--- OPDRACHTEN ---
#1 Som alle bronnen op, inclusief jaartal, waarop het hoofdstuk over het dwergblauwtje volgens de tekst is gebaseerd.
#2 Schrijf de tekst over het dwergblauwtje verder, aansluitend op de laatste zin.

--- TE BEOORDELEN TEKST ---
Dwergblauwtje

Dwergblauwtje

Dit hoofdstuk is gebaseerd op: Ministerie van Landbouw & Visserij (1989), Tax (1989), Maes & Van Dyck (1996), Maes & Van Dyck (1999), Baguette et al. (2000), Krauss et al. (2004), Butaye et al. (2006), De Vlinderstichting (2007).

Omschrijving soort

Kenmerken

Doordat het dwergblauwtje (Cupido minimus) de kleinste vlinder is uit de familie van de blauwtjes, draagt het zijn naam met alle recht. Bovendien zorgt zijn kleine gestalte (spanwijdte van de vleugels slechts 18 tot 22 millimeter) ervoor dat het dwergblauwtje nauwelijks te verwarren is met andere vlindersoorten. Daarnaast is het dwergblauwtje het enige blauwtje zonder oranje vlekjes op de onderkant van zijn vleugels, waardoor het eenvoudig te herkennen is. De bovenkant van de vleugels is bruin gekleurd en bij de mannetjes aan de wortel blauw bestoven. De onderkant van de vleugels is lichtgrijs met kleine zwarte, witgeringde vlekken. De vlucht van een dwergblauwtje is meestal laag boven de vegetatie en tamelijk snel en grillig.

Dwergblauwtjes scholen dikwijls met grote aantallen samen en brengen een groot deel van hun tijd zonnend door. Mannetjes zitten vaak lange tijd op de uitkijk in beschutte struiken of hoge graspollen in de buurt van terreinen met waardplanten. Ze verlaten deze uitkijkposten alleen om voorbijvliegende vlinders te inspecteren of om nectar te drinken. Jonge vrouwtjes naderen de uitkijkposten en paren meestal in de buurt hiervan. Oudere vrouwtjes zijn vooral te vinden in de buurt van de waardplanten. De nacht brengen de vlinders in groepjes door, waarbij ze met de kop naar beneden in de vegetatie hangen.

--- AANGELEVERDE LIJST ---
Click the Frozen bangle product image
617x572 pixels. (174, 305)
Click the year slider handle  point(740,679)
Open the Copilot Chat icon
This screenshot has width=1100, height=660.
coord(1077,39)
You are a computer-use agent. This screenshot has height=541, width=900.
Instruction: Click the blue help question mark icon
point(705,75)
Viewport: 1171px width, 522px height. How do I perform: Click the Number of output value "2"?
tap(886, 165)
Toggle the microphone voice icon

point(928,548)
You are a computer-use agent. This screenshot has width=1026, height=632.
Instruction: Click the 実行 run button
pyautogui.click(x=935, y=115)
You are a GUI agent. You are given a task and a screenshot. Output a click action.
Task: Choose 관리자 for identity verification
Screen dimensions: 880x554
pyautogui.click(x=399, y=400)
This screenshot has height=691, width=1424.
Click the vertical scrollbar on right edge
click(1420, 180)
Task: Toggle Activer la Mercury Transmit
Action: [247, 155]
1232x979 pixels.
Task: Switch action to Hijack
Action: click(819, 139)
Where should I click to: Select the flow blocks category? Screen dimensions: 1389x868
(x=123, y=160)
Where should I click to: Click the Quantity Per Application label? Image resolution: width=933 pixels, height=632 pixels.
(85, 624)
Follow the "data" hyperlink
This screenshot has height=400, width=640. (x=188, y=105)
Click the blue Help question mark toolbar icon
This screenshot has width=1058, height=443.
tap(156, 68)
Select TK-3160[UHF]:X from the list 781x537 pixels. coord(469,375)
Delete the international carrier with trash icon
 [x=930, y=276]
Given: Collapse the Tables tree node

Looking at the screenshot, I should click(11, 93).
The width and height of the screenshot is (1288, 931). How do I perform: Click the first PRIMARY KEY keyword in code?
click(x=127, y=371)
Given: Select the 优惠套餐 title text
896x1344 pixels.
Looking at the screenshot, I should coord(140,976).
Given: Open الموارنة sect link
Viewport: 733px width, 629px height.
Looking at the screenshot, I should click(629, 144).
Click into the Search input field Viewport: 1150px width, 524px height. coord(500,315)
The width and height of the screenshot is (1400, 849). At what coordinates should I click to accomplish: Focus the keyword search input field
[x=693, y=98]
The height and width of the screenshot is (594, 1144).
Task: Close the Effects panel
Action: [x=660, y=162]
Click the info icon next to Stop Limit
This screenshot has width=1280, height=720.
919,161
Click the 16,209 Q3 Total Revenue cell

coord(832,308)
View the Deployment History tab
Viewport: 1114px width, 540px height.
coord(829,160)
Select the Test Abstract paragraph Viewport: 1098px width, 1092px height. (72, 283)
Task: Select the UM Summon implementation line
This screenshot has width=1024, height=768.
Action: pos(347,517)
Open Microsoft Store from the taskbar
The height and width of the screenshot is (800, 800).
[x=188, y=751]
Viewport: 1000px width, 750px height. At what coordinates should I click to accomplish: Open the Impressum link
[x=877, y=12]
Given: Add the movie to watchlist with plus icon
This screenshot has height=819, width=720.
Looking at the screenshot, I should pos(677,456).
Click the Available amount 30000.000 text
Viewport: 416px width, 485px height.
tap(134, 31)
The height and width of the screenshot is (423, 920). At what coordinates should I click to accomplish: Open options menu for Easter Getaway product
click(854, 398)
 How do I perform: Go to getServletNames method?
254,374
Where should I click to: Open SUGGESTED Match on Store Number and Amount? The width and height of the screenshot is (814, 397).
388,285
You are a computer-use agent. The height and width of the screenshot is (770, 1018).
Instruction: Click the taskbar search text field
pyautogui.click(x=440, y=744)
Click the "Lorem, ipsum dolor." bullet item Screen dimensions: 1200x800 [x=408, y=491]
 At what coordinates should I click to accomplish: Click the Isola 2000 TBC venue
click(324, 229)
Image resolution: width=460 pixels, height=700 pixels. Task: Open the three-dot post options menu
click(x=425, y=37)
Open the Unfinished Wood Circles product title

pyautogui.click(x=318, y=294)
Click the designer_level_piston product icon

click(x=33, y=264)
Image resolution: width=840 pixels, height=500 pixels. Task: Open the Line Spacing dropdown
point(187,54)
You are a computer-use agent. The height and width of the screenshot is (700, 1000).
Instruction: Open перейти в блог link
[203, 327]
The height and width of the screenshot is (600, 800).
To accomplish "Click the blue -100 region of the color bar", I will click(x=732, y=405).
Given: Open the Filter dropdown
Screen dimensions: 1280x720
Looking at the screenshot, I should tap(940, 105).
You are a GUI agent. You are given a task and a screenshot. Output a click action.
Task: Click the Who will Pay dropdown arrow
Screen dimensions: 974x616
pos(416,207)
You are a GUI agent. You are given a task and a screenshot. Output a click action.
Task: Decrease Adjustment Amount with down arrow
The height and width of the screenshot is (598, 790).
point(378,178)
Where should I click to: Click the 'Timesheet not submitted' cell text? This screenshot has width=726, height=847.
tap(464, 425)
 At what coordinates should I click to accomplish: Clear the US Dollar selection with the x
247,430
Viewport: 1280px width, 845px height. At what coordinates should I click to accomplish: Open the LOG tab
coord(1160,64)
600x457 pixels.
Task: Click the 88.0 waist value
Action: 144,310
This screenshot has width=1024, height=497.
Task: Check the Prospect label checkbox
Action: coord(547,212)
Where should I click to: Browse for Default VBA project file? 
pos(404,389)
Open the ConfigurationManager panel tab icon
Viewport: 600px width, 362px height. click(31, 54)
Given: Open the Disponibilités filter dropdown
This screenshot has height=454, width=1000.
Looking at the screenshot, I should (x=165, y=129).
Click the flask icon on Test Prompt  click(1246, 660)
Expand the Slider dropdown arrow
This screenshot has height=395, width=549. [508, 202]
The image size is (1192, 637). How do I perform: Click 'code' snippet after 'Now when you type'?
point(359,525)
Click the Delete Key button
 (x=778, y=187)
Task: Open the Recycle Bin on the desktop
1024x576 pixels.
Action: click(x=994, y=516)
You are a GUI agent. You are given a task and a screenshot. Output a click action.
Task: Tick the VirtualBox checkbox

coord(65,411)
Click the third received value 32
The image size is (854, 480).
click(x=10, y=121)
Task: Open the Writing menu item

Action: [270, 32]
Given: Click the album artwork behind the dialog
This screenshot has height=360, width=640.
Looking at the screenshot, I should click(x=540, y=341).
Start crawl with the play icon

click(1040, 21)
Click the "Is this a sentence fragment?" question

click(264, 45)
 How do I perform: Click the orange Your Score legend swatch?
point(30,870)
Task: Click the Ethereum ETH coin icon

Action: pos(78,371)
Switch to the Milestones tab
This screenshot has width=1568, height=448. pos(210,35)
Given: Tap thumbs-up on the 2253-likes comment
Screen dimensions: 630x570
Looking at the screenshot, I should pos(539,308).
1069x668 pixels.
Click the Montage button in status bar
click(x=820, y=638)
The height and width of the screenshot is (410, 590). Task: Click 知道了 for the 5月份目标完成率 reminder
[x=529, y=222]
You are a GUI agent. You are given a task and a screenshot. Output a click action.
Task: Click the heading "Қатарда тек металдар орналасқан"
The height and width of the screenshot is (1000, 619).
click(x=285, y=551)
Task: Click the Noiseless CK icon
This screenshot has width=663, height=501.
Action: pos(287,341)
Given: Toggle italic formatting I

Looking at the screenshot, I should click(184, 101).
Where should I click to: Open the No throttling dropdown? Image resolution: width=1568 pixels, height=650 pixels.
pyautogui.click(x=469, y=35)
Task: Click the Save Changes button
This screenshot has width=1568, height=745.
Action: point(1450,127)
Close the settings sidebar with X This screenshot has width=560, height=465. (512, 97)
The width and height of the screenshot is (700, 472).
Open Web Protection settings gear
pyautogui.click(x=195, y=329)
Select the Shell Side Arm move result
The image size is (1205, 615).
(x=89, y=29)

--- ANTWOORDEN PER OPDRACHT ---
#1
- Ministerie van Landbouw & Visserij (1989)
- Tax (1989)
- Maes & Van Dyck (1996)
- Maes & Van Dyck (1999)
- Baguette et al. (2000)
- Krauss et al. (2004)
- Butaye et al. (2006)
- De Vlinderstichting (2007)

#2
Het dwergblauwtje is een zeer honkvaste vlindersoort. De meeste onderzoekers stellen vast dat het dwergblauwtje veel moeite heeft om zelfs maar kleine afstanden tussen leefgebieden te overbruggen. Uit vangst-hervangst experimenten in Engeland blijkt dat de meerderheid van de volwassen dwergblauwtjes zich zelden meer dan 40 meter ver verspreiden. Slechts enkele individuen vlogen tijdens de experimenten verder dan 1 kilometer. Uit gelijkaardige experimenten in de Virionvallei bleek dat dwergblauwtjes zich maximaal over een afstand van 762 meter verspreiden. Tijdens warmere jaren en in warmere streken zou de verspreiding van het dwergblauwtje groter zijn. De klimaatsveranderingen zouden dus de verspreiding van het dwergblauwtje positief kunnen beïnvloeden.

Leefgebied

Het dwergblauwtje is een habitatspecialist van kalkrijke graslanden. Warme, zonnige kommen of laagten in het terrein met een open, meestal vrij korte vegetatie en met een zekere mate van beschutting vormen het voorkeurshabitat.

Naast de voorkeur voor het droge, warme microklimaat van kalkgraslanden, is het dwergblauwtje voor zijn voortplanting afhankelijk van wondklaver (Anthyllis vulneraria). Enkel op deze waardplant zet het vrouwtje haar eitjes af. Uit onderzoek blijkt dat het verspreidingspatroon van het dwergblauwtje perfect dat van zijn waardplant volgt. De populatiegrootte van dwergblauwtjes is dus sterk afhankelijk van het voorkomen van wondklaver. De densiteit van wondklaver kan gezien worden als voorspeller van de populatiegrootte aan dwergblauwtjes. Daarnaast hebben de habitatgrootte en de aanwezigheid van struiken een invloed op het aantal dwergblauwtjes in een gebied.

Volgens de literatuur bereiken dwergblauwtjes intermediaire populatiedichtheden van 4-64 of 30-500 individuen per hectare. Doordat ze zeer honkvast zijn, verblijven ze vaak op terreinen met een oppervlakte van slechts enkele tientallen vierkante meter.

Levenscyclus

Vanaf half mei zetten de vrouwtjes de eitjes één voor één af op de bloemknoppen van wondklaver. Ze kiezen hiervoor bij voorkeur forse planten uit die net beginnen te bloeien en die net boven de vegetatie uitsteken. De eitjes worden meestal gedeponeerd aan de basis van de bloemkelk, verstopt tussen andere bloemkelken. Het aantal eitjes per plant varieert tussen 1 en 10 (gemiddeld 3,8 eitjes/plant). Het afzetten van het eitje duurt slechts één seconde, maar nadat het eitje is afgezet, wrijft het vrouwtje nog een tijdje met haar achterlijf over de bloemen om een geurspoor (feromoon) achter te laten om ze gedurende ongeveer één dag onaantrekkelijk te maken voor andere eiafzettende wijfjes.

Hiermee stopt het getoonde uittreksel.